Когда матрос скрылся из виду, капитан повернулся к Виллемсу.

– Я написал записку твоей жене. Возвращаться домой – ходить туда, чтобы потом опять уйти, – нет смысла. Но ты должен вернуться насовсем несмотря ни на что. Не мучай бедную женщину. А я позабочусь, чтобы ваша разлука закончилась побыстрее. Можешь на меня положиться!

Виллемс поежился и улыбнулся в темноте.

– Можете не бояться, – уклончиво ответил он и громче добавил: – Я вам безоговорочно верю, капитан Лингард.

Старый моряк повел его вниз по лестнице, размахивая фонарем и обращаясь к спутнику через плечо:

– Я во второй раз беру тебя под крыло, Виллемс. Третьего раза не будет. Вся разница между первым и вторым случаями лишь в том, что тогда ты был босой, а сейчас носишь сапоги. Четырнадцать лет прошло. Что дал тебе твой хваленый ум? Мало чего. Очень мало.

Лингард немного постоял на нижней площадке лестницы, освещая лицо гребца, прижимавшего шлюпку к пристани привальным брусом, чтобы капитану легче было в нее спуститься.

– Видишь ли, – продолжал он, возясь с фонарем, – эти конторские крысы так тебя испортили, что ты забыл, где право, где лево. Вот откуда берутся такие разговоры и взгляды на жизнь, как у тебя. Вокруг столько вранья, что человек начинает лгать самому себе. Тьфу! – брезгливо сплюнул капитан. – Для честного человека существует только одно место. Море, мальчик мой, море! Но ты воротил нос, считал, что на море денег не заработаешь. А теперь посмотри на себя!

Капитан задул фонарь и, шагнув в лодку, быстро протянул руку Виллемсу, приглашая за собой. Юноша молча опустился рядом, шлюпка отплыла от пристани и, описав широкий круг, направилась к бригу.

– Вы переживаете только о моей жене, капитан Лингард, – недовольно пробурчал Виллемс. – Думаете, мне так уж повезло?

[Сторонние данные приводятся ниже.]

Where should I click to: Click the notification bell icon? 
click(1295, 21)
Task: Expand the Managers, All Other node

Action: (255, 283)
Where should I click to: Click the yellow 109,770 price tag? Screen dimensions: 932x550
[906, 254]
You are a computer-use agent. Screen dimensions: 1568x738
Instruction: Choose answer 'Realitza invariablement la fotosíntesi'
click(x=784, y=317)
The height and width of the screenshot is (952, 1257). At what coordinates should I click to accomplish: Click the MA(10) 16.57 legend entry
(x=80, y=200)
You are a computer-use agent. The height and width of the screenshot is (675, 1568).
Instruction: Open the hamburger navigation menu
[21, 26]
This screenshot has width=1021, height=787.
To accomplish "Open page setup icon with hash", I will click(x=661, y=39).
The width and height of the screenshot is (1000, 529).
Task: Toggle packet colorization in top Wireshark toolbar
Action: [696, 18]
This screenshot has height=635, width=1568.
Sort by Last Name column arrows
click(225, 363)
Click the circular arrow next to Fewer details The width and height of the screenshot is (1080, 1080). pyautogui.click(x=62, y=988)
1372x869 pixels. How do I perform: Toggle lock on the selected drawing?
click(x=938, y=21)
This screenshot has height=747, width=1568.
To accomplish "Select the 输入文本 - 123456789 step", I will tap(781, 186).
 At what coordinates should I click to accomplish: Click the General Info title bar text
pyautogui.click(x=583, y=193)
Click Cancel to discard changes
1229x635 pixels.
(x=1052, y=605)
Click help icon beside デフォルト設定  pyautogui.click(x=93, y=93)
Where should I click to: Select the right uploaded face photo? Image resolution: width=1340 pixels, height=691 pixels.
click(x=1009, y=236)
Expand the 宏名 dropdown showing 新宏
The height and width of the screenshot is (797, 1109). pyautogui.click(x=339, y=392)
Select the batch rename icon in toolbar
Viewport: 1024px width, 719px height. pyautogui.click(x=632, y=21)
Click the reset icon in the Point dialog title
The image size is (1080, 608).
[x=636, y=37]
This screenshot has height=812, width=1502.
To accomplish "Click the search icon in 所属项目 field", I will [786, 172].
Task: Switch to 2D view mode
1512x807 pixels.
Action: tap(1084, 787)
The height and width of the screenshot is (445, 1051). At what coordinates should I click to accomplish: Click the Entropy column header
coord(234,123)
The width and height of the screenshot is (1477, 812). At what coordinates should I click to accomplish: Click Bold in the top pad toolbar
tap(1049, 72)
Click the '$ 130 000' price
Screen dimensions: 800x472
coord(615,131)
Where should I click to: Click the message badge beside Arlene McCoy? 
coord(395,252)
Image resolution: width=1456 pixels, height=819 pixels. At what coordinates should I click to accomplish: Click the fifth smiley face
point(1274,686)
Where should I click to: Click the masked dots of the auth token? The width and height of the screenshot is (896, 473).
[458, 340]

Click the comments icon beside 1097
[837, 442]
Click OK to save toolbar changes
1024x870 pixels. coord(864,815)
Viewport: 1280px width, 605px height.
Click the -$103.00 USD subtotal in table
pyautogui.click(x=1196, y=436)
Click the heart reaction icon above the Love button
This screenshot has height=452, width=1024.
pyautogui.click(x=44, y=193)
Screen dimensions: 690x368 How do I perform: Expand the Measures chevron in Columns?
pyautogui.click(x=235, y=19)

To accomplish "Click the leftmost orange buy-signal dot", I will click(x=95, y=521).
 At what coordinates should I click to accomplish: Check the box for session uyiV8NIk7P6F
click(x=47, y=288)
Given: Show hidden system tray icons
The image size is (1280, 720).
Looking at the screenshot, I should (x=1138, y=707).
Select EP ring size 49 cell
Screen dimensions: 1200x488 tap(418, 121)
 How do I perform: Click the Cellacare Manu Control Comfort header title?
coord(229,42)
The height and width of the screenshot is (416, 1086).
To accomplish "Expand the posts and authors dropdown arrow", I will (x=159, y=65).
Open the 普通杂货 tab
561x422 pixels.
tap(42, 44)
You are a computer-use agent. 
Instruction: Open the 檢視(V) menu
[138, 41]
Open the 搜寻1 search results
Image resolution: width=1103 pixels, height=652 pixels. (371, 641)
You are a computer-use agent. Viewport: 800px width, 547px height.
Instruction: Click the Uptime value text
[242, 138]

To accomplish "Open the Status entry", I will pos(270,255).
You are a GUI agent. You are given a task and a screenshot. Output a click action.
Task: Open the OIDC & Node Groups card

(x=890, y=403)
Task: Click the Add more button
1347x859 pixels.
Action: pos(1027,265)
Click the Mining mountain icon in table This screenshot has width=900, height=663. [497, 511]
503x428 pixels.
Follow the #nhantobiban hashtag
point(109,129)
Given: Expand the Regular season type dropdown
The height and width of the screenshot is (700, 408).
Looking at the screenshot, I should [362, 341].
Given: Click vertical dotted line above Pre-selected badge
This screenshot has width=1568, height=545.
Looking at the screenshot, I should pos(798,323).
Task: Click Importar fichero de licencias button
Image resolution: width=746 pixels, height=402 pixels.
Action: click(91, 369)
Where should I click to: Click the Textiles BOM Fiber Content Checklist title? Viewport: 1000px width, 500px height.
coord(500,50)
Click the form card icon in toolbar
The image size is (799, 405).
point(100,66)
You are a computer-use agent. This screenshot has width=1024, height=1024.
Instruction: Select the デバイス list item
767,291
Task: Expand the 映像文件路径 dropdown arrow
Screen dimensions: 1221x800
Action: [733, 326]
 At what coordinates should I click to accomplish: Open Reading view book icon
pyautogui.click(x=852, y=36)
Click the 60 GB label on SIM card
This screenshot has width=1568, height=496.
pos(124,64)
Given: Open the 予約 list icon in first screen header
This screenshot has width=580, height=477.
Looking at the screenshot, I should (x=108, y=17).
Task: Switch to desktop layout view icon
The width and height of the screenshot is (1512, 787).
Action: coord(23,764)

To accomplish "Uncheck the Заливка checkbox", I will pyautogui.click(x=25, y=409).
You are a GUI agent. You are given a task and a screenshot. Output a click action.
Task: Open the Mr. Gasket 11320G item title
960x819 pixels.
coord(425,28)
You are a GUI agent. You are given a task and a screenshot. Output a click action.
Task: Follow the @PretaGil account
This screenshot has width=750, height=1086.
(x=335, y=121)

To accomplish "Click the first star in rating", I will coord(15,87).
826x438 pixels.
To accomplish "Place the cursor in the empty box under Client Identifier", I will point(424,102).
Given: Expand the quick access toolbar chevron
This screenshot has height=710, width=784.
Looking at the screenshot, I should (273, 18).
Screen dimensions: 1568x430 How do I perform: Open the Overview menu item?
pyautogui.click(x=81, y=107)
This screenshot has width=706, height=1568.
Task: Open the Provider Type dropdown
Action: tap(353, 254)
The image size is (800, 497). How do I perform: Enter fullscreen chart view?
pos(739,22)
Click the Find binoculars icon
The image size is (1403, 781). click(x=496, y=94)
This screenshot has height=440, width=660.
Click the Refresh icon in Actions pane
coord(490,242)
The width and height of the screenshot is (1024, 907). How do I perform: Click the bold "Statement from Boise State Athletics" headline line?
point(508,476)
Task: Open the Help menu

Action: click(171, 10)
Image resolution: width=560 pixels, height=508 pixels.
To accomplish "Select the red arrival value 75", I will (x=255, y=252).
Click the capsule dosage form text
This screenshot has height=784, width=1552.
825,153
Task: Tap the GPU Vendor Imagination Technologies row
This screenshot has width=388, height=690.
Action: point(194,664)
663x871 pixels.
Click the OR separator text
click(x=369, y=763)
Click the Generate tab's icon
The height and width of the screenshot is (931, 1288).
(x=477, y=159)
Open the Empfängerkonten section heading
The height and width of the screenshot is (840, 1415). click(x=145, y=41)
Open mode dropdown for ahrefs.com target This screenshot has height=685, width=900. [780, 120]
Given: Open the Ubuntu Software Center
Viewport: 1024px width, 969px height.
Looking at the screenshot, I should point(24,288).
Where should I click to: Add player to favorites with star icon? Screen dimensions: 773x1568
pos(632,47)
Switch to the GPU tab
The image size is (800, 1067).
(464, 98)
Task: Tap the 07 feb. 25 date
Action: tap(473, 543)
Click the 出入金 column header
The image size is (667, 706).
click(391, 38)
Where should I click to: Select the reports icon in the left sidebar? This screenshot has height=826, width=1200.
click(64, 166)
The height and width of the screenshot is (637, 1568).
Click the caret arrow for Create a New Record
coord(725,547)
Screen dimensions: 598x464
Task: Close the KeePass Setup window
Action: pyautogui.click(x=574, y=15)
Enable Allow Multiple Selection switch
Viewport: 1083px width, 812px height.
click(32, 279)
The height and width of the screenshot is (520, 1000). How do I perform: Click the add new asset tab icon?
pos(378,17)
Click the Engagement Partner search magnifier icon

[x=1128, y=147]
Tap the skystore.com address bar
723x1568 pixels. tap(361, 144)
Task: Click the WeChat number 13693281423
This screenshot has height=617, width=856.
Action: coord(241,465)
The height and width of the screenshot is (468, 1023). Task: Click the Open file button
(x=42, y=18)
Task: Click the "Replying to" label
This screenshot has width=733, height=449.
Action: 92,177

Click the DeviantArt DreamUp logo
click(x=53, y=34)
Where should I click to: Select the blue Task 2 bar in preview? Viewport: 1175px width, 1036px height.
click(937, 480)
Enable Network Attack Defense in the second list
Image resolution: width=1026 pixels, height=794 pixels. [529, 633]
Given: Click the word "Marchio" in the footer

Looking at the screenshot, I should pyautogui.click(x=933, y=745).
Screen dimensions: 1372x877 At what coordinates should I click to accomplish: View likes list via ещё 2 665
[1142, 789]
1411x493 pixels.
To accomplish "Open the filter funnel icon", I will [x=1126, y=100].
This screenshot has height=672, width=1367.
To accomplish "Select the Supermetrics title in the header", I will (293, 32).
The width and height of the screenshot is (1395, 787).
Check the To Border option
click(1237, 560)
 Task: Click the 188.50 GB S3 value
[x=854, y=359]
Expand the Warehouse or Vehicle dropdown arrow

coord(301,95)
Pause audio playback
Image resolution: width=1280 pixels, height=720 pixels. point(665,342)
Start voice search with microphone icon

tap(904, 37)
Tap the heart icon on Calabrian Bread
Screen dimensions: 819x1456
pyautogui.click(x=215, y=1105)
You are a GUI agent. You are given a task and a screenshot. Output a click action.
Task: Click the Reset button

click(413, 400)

– Нет-нет! – с жаром возразил Лингард. – Я ни слова больше не скажу. Я однажды уже раскрыл душу, потому как, можно сказать, знал тебя еще ребенком. А теперь надо забыть. Но ты еще молод, а жизнь длинна, – продолжал Лингард с невольной грустью. – Пусть это послужит тебе уроком.

Он по-дружески положил руку Виллемсу на плечо. Оба сидели молча, пока шлюпка не поравнялась с судовым трапом.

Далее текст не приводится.